This probably has not been seen in the wild because (a) component files are
normally 1GB apiece and (b) non-block-aligned buffer usage is relatively
rare. But it's fairly easy to reproduce a problem if one reduces RELSEG_SIZE
in a test build. Kudos to Kurt Harriman for spotting the bug.
Tom Lane [Fri, 1 Jun 2007 15:58:02 +0000 (15:58 +0000)]
Fix performance problems in multi-batch hash joins by ensuring that we select
a well-randomized batch number even when given a poorly-randomized hash value.
This is a bit inefficient but seems the only practical solution given the
constraint that we can't change the hash functions in released branches.
Per report from Joseph Shraibman.
Applied to 8.1 and 8.2 only --- HEAD is getting a cleaner fix, and 8.0 and
before use different coding that seems less vulnerable.
Tom Lane [Wed, 30 May 2007 21:01:45 +0000 (21:01 +0000)]
Fix overly-strict sanity check in BeginInternalSubTransaction that made it
fail when used in a deferred trigger. Bug goes back to 8.0; no doubt the
reason it hadn't been noticed is that we've been discouraging use of
user-defined constraint triggers.

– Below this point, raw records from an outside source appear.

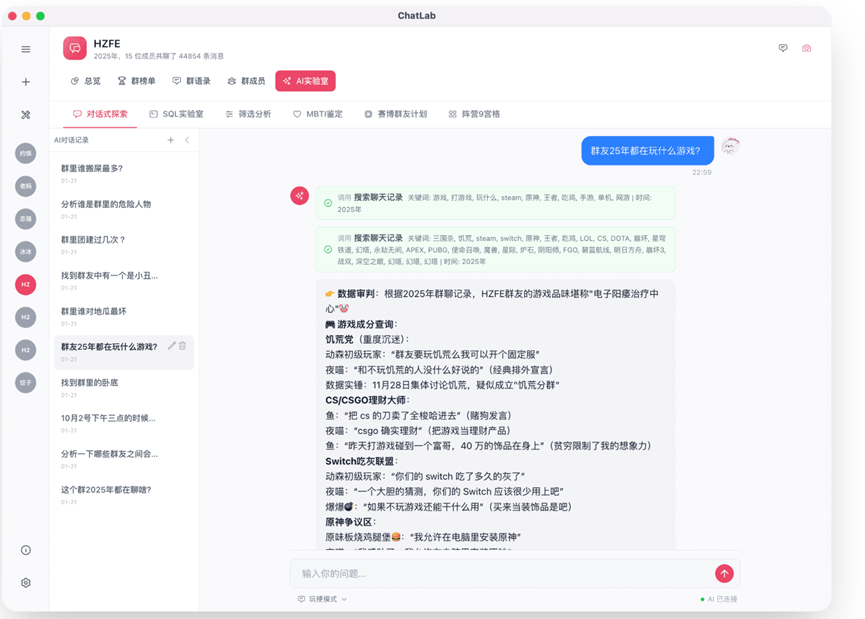The image size is (865, 619).
Task: Switch to the SQL实验室 tab
Action: (x=177, y=114)
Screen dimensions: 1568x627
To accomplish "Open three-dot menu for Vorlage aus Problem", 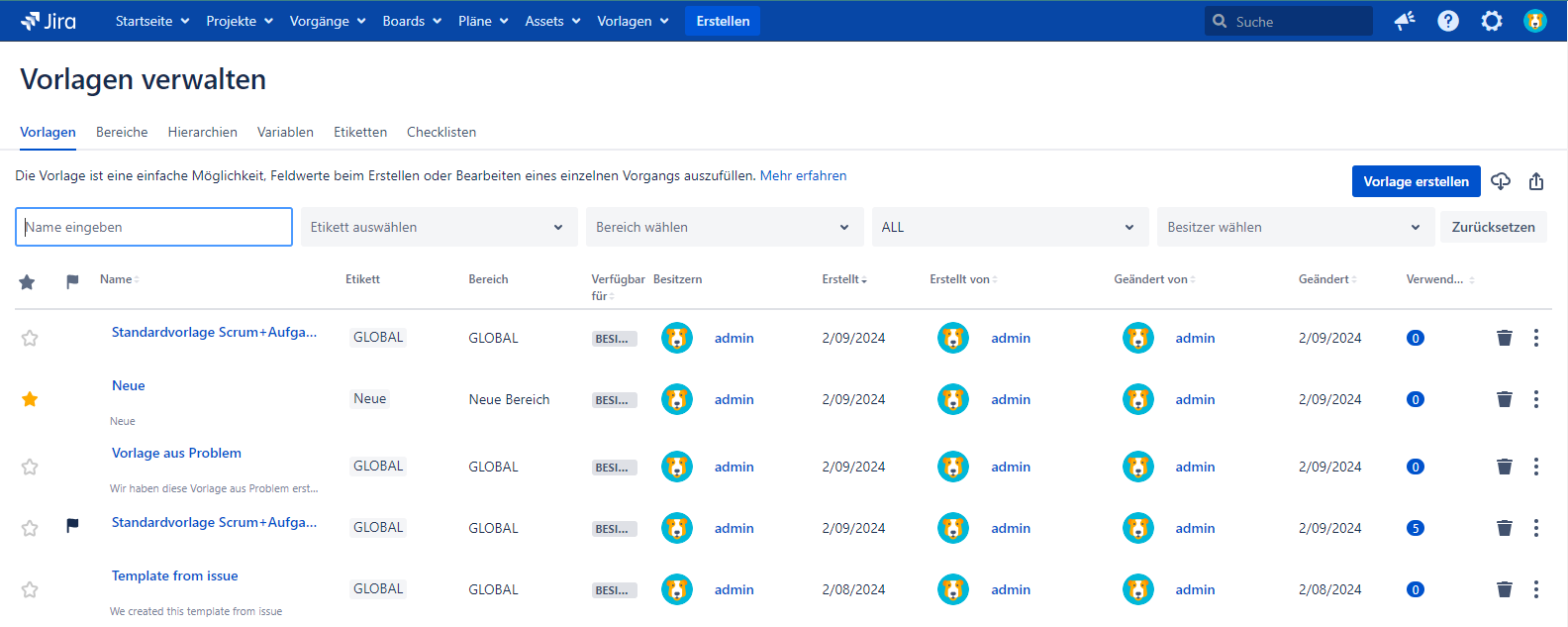I will point(1535,467).
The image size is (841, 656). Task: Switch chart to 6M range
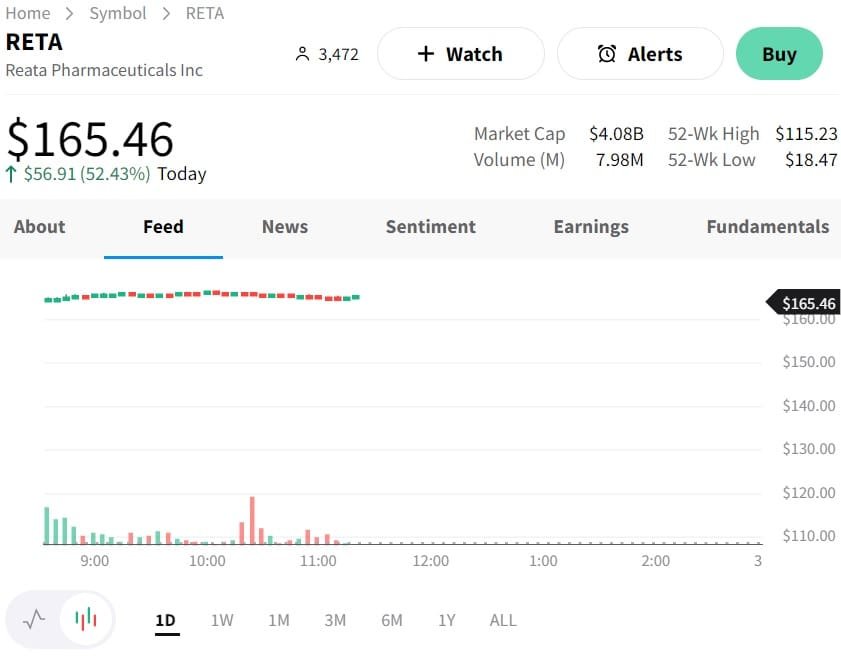pyautogui.click(x=392, y=620)
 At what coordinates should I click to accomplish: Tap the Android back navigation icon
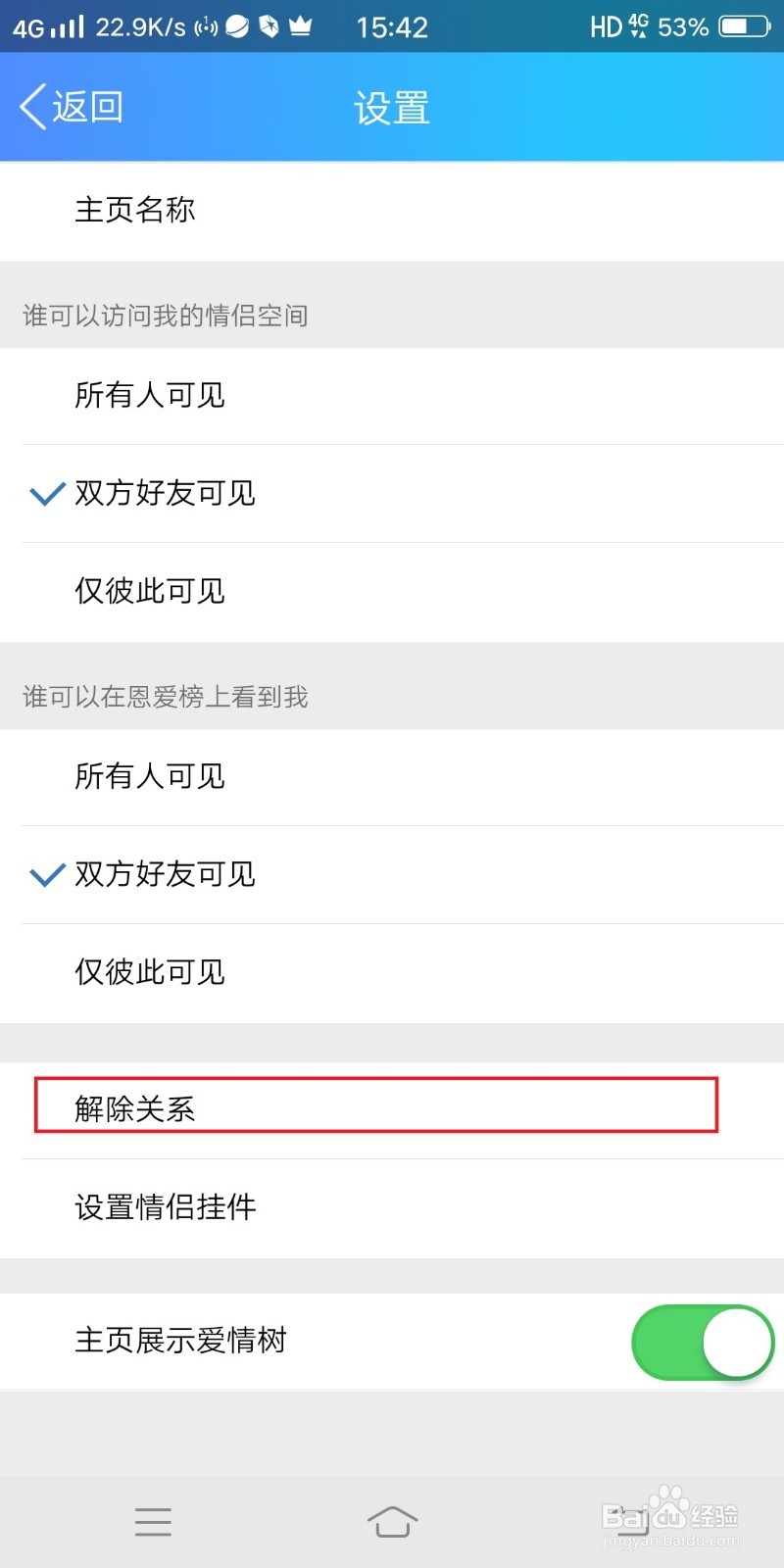pyautogui.click(x=632, y=1521)
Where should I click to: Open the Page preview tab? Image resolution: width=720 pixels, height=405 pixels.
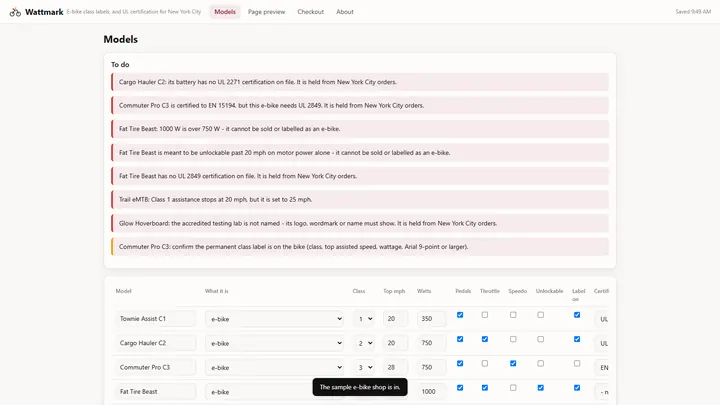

Per report from Frank van Vugt.
Neil Conway [Tue, 29 May 2007 04:59:15 +0000 (04:59 +0000)]
Fix a bug in input processing for the "interval" type. Previously,
"microsecond" and "millisecond" units were not considered valid input
by themselves, which caused inputs like "1 millisecond" to be rejected
erroneously.
Update the docs, add regression tests, and backport to 8.2 and 8.1
Tom Lane [Tue, 22 May 2007 23:24:09 +0000 (23:24 +0000)]
Repair planner bug introduced in 8.2 by ability to rearrange outer joins:
in cases where a sub-SELECT inserts a WHERE clause between two outer joins,
that clause may prevent us from re-ordering the two outer joins. The code
was considering only the joins' own ON-conditions in determining reordering
safety, which is not good enough. Add a "delay_upper_joins" flag to
OuterJoinInfo to flag that we have detected such a clause and higher-level
outer joins shouldn't be permitted to commute with this one. (This might
seem overly coarse, but given the current rules for OJ reordering, it's
sufficient AFAICT.)
The failure case is actually pretty narrow: it needs a WHERE clause within
the RHS of a left join that checks the RHS of a lower left join, but is not
strict for that RHS (else we'd have simplified the lower join to a plain
join). Even then no failure will be manifest unless the planner chooses to
rearrange the join order.
Tom Lane [Tue, 22 May 2007 01:40:42 +0000 (01:40 +0000)]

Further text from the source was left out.